Technical data
Profiling a Parallel Fortran Program
109
After linking, the resulting executable can be run like any standard
executable. Creating multiple execution threads, running and
synchronizing them, and task terminating are all handled automatically.
When an executable has been linked with –mp, the Fortran initialization
routines determine how many parallel threads of execution to create. This
determination occurs each time the task starts; the number of threads is not
compiled into the code. The default is to use the number of processors that
are on the machine (the value returned by the system call
sysmp(MP_NAPROCS); see the sysmp(2) man page). The default can be
overridden by setting the shell environment variable
MP_SET_NUMTHREADS. If it is set, Fortran tasks will use the specified
number of execution threads regardless of the number of processors
physically present on the machine. MP_SET_NUMTHREADS can be an
integer from 1 to 16.
Profiling a Parallel Fortran Program
After converting a program, you need to examine execution profiles to judge
the effectiveness of the transformation. Good execution profiles of the
program are crucial to help you focus on the loops consuming the most time.

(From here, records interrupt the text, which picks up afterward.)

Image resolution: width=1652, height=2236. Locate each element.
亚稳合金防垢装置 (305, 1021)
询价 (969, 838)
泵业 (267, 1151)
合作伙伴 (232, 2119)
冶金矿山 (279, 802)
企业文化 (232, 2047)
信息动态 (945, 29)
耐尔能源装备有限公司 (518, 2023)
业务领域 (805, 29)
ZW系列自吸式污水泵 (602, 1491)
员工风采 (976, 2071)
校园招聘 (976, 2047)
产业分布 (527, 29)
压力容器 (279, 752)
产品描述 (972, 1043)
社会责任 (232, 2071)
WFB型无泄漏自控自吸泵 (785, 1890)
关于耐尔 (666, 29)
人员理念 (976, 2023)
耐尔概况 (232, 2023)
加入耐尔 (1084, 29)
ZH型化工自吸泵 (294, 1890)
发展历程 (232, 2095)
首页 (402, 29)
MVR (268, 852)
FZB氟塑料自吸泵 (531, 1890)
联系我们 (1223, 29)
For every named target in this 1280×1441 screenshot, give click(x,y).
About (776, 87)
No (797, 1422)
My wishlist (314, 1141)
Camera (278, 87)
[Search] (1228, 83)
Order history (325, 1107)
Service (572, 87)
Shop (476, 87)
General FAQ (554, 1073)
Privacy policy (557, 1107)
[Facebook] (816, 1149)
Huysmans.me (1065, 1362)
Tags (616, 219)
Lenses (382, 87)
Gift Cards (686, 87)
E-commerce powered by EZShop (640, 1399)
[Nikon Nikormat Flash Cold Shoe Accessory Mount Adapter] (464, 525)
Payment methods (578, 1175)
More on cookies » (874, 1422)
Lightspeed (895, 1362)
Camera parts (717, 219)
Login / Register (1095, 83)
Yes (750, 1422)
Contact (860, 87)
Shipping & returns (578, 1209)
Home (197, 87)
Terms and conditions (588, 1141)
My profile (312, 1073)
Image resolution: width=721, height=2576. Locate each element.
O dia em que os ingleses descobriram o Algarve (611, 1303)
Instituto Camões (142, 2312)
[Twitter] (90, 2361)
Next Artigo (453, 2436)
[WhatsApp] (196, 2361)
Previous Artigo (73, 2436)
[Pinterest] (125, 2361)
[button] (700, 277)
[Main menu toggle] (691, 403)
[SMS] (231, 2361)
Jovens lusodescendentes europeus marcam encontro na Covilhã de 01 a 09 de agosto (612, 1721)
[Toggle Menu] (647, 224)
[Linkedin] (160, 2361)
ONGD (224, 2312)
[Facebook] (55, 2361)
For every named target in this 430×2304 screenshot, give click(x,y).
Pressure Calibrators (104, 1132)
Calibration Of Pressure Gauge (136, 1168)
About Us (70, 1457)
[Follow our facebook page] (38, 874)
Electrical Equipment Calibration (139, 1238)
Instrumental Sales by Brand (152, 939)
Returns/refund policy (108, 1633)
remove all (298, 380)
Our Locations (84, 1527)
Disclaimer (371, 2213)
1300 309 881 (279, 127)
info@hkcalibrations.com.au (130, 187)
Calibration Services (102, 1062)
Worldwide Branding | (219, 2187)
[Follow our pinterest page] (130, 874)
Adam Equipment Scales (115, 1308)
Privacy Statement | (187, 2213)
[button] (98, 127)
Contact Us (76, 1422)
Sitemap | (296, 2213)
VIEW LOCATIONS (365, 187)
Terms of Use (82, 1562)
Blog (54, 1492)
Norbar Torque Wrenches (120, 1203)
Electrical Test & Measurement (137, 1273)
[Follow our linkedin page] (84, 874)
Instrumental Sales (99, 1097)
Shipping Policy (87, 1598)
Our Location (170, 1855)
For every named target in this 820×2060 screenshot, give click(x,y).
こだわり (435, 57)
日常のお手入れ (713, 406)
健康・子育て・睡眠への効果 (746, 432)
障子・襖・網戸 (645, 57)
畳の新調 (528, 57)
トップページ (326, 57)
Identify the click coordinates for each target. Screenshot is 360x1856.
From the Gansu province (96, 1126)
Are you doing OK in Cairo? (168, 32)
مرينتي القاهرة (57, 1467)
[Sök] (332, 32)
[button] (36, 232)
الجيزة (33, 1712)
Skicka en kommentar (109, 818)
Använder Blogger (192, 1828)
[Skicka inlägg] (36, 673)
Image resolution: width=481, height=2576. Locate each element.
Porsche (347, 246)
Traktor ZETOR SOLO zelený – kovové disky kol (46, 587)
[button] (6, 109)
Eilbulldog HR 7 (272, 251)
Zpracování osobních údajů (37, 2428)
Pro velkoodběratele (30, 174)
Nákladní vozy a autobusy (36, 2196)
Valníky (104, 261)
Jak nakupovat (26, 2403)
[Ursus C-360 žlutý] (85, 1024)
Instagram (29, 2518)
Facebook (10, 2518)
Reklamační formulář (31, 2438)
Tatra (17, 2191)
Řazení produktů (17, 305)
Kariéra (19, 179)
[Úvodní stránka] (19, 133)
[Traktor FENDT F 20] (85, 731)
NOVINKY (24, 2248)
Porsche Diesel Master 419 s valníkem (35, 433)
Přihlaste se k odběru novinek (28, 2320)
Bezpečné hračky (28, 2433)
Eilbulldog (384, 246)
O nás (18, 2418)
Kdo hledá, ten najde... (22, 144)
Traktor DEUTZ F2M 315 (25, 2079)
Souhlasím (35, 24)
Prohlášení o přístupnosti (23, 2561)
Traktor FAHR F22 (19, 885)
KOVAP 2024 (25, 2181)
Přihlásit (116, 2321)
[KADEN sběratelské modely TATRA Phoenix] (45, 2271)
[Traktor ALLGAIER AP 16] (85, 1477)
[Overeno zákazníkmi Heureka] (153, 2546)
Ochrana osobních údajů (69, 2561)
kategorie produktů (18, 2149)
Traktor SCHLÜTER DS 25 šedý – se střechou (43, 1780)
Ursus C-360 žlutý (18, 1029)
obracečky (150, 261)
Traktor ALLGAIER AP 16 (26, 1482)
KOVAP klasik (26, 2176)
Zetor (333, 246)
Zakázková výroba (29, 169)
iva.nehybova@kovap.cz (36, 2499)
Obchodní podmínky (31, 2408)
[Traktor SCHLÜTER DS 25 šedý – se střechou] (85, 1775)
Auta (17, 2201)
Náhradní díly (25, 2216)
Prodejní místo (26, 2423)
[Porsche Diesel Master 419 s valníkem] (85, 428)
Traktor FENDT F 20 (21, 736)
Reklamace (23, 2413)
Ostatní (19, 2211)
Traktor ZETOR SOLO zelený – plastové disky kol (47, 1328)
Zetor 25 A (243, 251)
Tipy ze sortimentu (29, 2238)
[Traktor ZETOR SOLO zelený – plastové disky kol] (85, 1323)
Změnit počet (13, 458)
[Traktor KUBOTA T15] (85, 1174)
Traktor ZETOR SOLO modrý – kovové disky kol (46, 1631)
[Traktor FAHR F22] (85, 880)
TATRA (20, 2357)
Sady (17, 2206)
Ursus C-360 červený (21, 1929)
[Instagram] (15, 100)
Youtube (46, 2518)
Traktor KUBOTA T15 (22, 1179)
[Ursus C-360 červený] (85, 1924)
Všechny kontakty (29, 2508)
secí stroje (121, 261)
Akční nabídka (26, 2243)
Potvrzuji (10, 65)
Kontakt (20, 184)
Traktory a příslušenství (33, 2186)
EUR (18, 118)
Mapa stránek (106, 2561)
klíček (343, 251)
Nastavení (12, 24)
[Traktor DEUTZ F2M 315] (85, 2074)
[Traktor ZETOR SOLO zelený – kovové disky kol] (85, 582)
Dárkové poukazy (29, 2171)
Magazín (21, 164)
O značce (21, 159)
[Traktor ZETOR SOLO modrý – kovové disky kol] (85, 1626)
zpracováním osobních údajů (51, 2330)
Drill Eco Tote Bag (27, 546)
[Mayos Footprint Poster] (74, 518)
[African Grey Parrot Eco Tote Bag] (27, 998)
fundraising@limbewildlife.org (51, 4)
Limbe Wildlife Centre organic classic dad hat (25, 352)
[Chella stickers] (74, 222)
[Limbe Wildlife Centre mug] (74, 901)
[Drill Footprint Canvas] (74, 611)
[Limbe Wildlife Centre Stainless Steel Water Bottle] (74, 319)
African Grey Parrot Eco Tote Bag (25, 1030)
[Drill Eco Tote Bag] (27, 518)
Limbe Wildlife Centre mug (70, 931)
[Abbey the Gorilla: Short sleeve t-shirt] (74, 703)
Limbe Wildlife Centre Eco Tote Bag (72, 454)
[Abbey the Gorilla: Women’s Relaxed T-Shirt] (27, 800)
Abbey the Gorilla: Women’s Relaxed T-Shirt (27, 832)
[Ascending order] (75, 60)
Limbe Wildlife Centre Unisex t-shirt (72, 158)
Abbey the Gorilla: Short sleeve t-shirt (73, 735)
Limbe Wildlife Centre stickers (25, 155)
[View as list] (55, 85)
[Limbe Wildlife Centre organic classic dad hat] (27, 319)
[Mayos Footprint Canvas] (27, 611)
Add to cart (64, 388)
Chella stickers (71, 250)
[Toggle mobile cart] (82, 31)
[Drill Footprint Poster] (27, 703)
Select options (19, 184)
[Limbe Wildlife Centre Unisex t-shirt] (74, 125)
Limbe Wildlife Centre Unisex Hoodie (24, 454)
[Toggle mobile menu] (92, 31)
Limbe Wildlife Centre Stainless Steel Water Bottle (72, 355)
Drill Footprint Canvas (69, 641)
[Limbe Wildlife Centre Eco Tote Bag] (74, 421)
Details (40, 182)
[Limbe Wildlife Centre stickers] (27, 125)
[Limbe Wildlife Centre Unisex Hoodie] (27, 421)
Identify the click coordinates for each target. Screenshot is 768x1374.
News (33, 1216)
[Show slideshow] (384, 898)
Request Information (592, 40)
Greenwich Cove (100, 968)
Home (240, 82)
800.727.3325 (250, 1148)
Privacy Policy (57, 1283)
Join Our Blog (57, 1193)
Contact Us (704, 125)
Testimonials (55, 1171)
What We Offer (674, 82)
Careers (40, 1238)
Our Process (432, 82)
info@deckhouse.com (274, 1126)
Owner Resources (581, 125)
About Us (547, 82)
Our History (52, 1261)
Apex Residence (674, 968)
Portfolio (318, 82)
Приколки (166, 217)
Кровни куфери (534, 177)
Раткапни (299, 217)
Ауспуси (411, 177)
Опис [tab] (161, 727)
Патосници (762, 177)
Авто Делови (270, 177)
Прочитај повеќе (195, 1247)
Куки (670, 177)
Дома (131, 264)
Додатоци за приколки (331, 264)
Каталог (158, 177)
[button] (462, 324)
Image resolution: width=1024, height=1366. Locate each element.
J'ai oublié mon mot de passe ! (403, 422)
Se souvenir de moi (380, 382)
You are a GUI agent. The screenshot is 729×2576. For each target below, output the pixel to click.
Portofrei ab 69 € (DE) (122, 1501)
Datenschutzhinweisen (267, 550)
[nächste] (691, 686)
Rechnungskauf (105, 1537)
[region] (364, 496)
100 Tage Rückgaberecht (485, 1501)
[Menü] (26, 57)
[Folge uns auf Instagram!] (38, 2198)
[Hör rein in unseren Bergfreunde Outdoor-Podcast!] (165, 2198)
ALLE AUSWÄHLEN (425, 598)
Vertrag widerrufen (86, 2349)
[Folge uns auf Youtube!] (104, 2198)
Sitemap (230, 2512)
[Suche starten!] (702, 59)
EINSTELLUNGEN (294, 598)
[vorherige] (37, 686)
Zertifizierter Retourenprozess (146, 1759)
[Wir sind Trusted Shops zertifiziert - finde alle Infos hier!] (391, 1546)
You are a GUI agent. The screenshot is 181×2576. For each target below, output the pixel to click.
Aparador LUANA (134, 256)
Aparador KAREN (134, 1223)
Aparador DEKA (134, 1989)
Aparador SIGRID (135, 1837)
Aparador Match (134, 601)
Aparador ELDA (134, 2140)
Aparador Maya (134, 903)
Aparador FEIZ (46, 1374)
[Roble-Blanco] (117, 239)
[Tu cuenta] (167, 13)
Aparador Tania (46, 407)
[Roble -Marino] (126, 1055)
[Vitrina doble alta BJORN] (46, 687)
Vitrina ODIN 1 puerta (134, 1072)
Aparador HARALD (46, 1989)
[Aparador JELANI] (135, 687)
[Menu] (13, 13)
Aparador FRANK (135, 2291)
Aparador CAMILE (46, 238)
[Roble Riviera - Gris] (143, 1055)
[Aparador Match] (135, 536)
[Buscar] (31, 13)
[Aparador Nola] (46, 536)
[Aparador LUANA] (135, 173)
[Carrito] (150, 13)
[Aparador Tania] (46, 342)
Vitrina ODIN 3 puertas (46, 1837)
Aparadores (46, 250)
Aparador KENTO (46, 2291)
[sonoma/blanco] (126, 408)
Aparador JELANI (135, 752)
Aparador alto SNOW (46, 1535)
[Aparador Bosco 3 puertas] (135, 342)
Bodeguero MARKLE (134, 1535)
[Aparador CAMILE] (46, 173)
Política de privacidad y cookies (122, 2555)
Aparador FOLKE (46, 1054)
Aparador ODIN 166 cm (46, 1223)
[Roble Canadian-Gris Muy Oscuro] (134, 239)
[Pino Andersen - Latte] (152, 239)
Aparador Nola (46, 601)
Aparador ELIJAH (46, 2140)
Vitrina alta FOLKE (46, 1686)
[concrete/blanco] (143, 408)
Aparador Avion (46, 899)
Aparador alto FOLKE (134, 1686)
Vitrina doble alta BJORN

IRIX provides profiling tools that can be used on Fortran parallel programs.
Both pixie(1) and pc-sample profiling can be used. On jobs that use multiple
threads, both these methods will create multiple profile data files, one for
each thread. The standard profile analyzer prof(1) can be used to examine
this output.
The profile of a Fortran parallel job is different from a standard profile. As
mentioned in “Analyzing Data Dependencies for Multiprocessing” on page
79, to produce a parallel program, the compiler pulls the parallel DO loops
out into separate subroutines, one routine for each loop. Each of these loops
is shown as a separate procedure in the profile. Comparing the amount of
time spent in each loop by the various threads shows how well the workload
is balanced.